Stored data
- - -
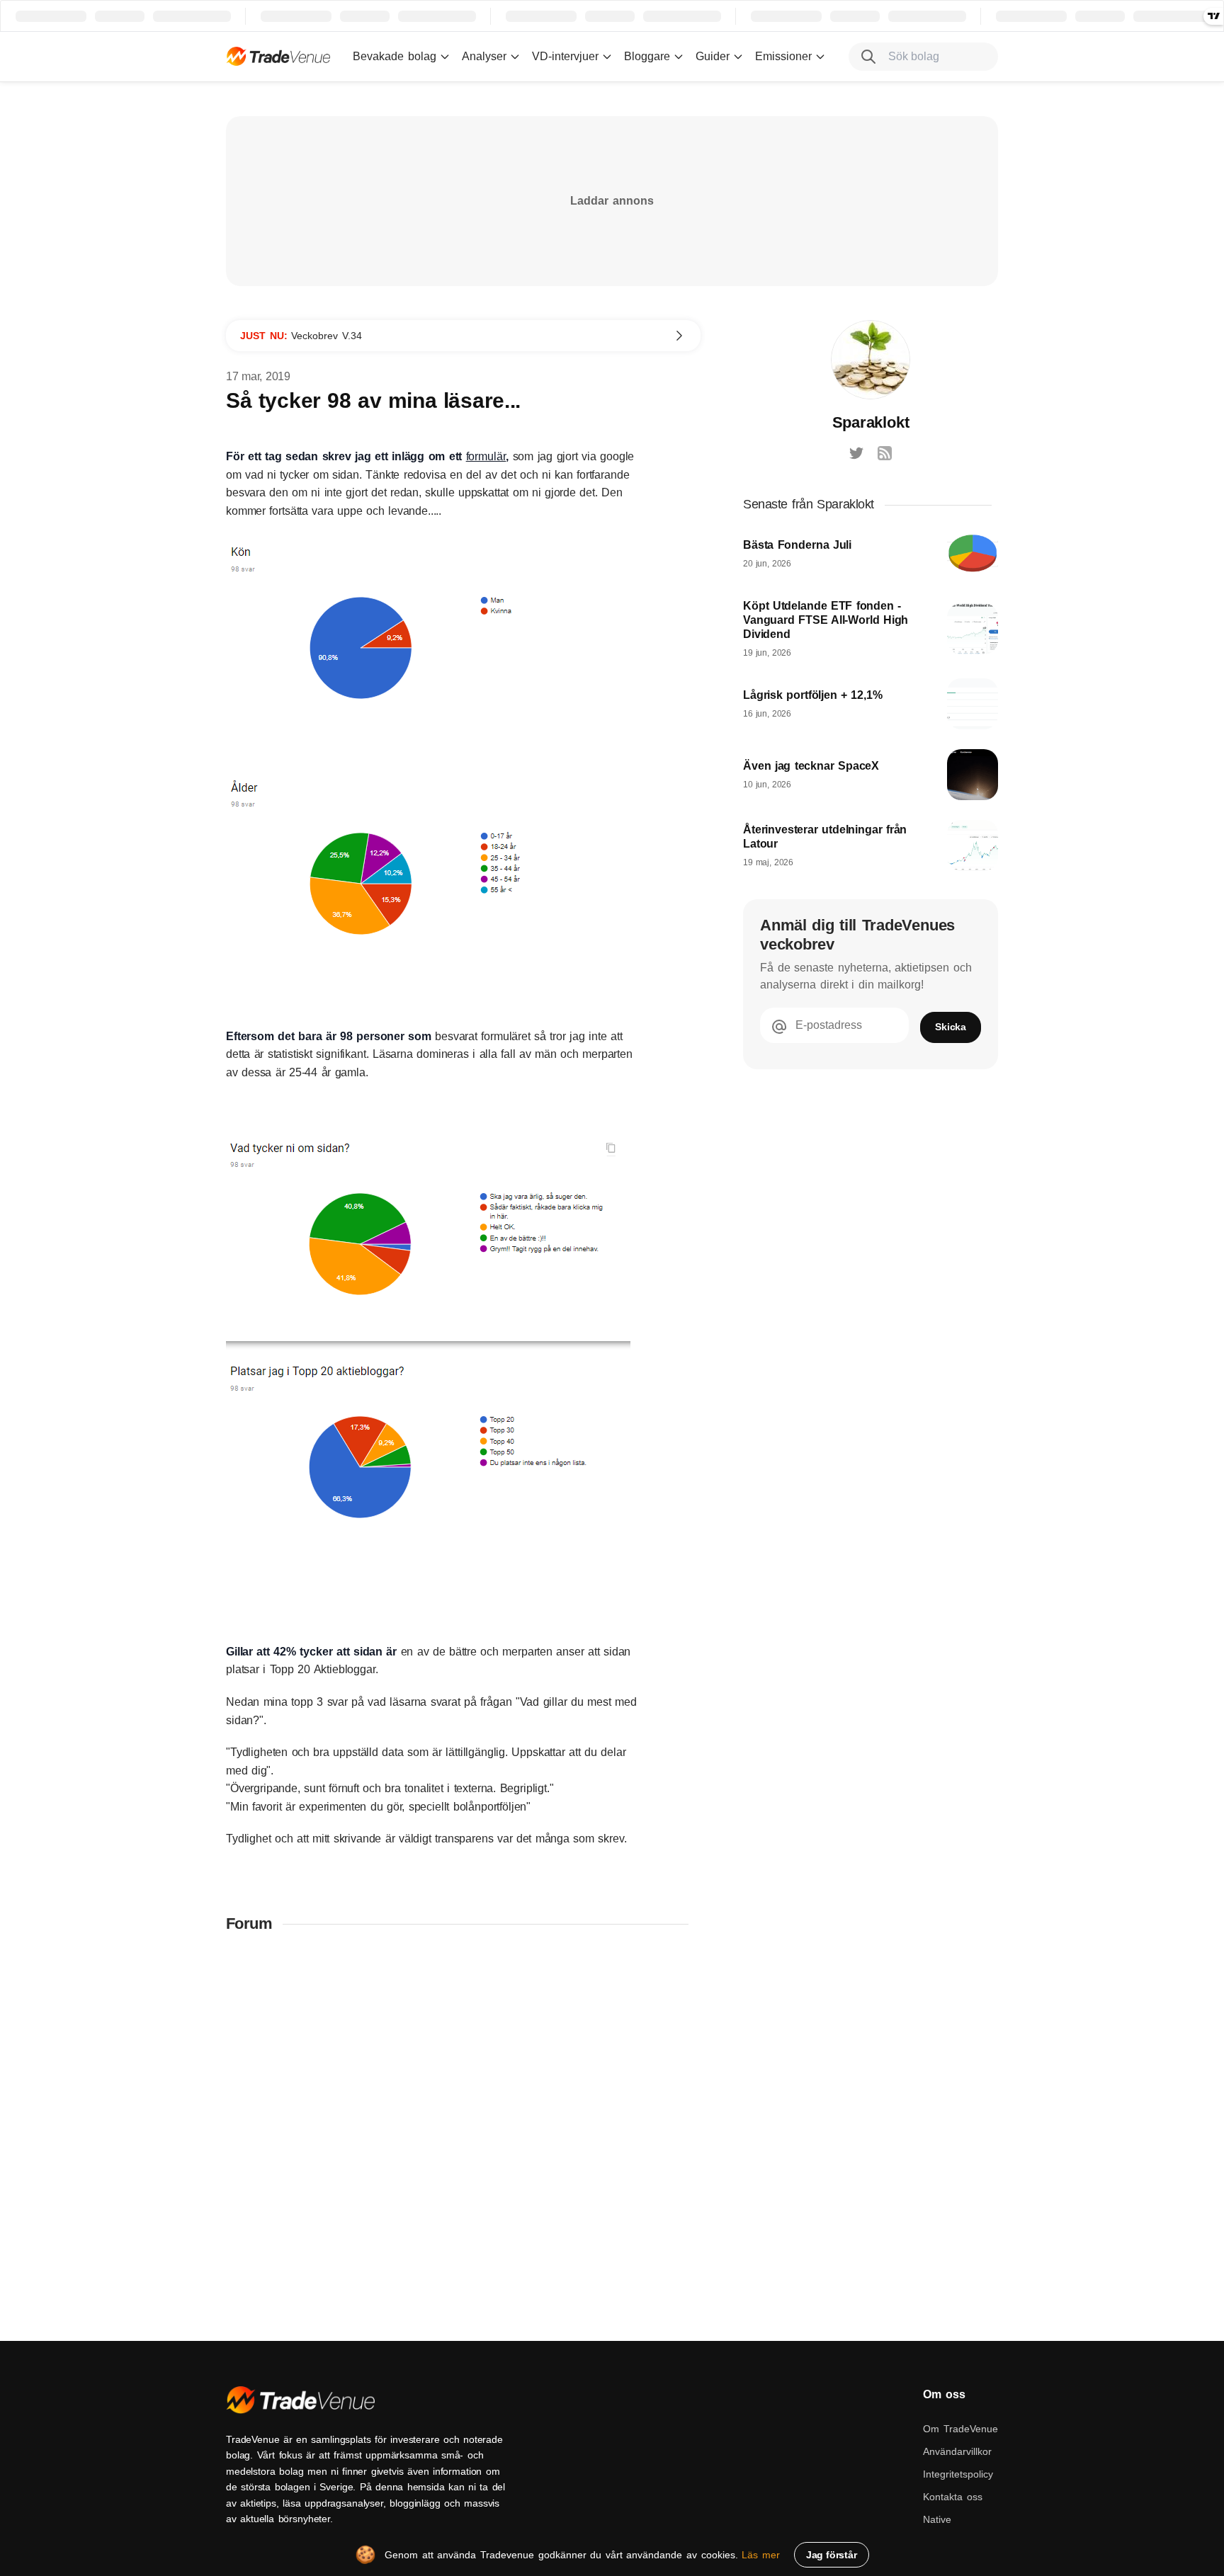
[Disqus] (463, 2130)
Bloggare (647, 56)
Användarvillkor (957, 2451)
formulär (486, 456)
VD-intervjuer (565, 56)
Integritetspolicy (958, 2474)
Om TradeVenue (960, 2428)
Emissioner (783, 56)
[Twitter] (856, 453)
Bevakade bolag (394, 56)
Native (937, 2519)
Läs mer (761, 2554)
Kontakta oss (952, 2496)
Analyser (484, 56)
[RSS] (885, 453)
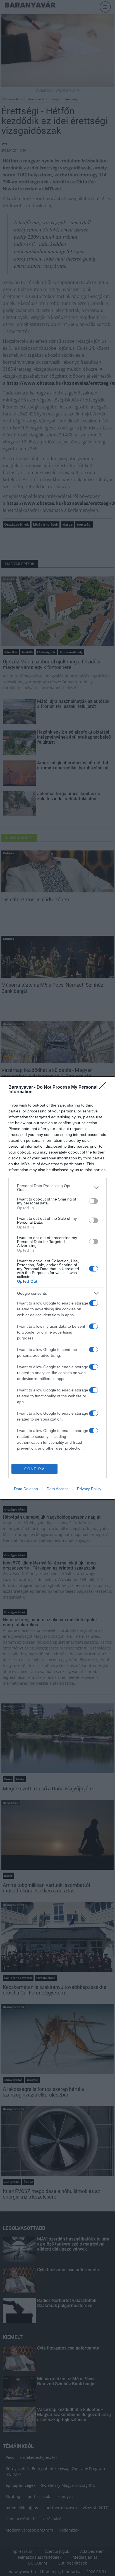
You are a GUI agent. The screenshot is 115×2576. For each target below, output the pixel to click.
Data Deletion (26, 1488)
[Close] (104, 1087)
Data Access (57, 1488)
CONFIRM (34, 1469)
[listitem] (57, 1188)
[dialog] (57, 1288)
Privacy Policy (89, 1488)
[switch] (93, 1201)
- - -
◆ PROBLEM STATEMENT
Please output exactly the lines of the data above, from its first line through the line with "Privacy Policy (89, 1488)", and nothing else; drop the pictures.

◆ PROBLEM SOLUTION
[Disqus] (463, 2130)
Bloggare (647, 56)
Användarvillkor (957, 2451)
formulär (486, 456)
VD-intervjuer (565, 56)
Integritetspolicy (958, 2474)
Om TradeVenue (960, 2428)
Emissioner (783, 56)
[Twitter] (856, 453)
Bevakade bolag (394, 56)
Native (937, 2519)
Läs mer (761, 2554)
Kontakta oss (952, 2496)
Analyser (484, 56)
[RSS] (885, 453)
You are a GUI agent. The screenshot is 115×2576. For each target below, output the pixel to click.
Data Deletion (26, 1488)
[Close] (104, 1087)
Data Access (57, 1488)
CONFIRM (34, 1469)
[listitem] (57, 1188)
[dialog] (57, 1288)
Privacy Policy (89, 1488)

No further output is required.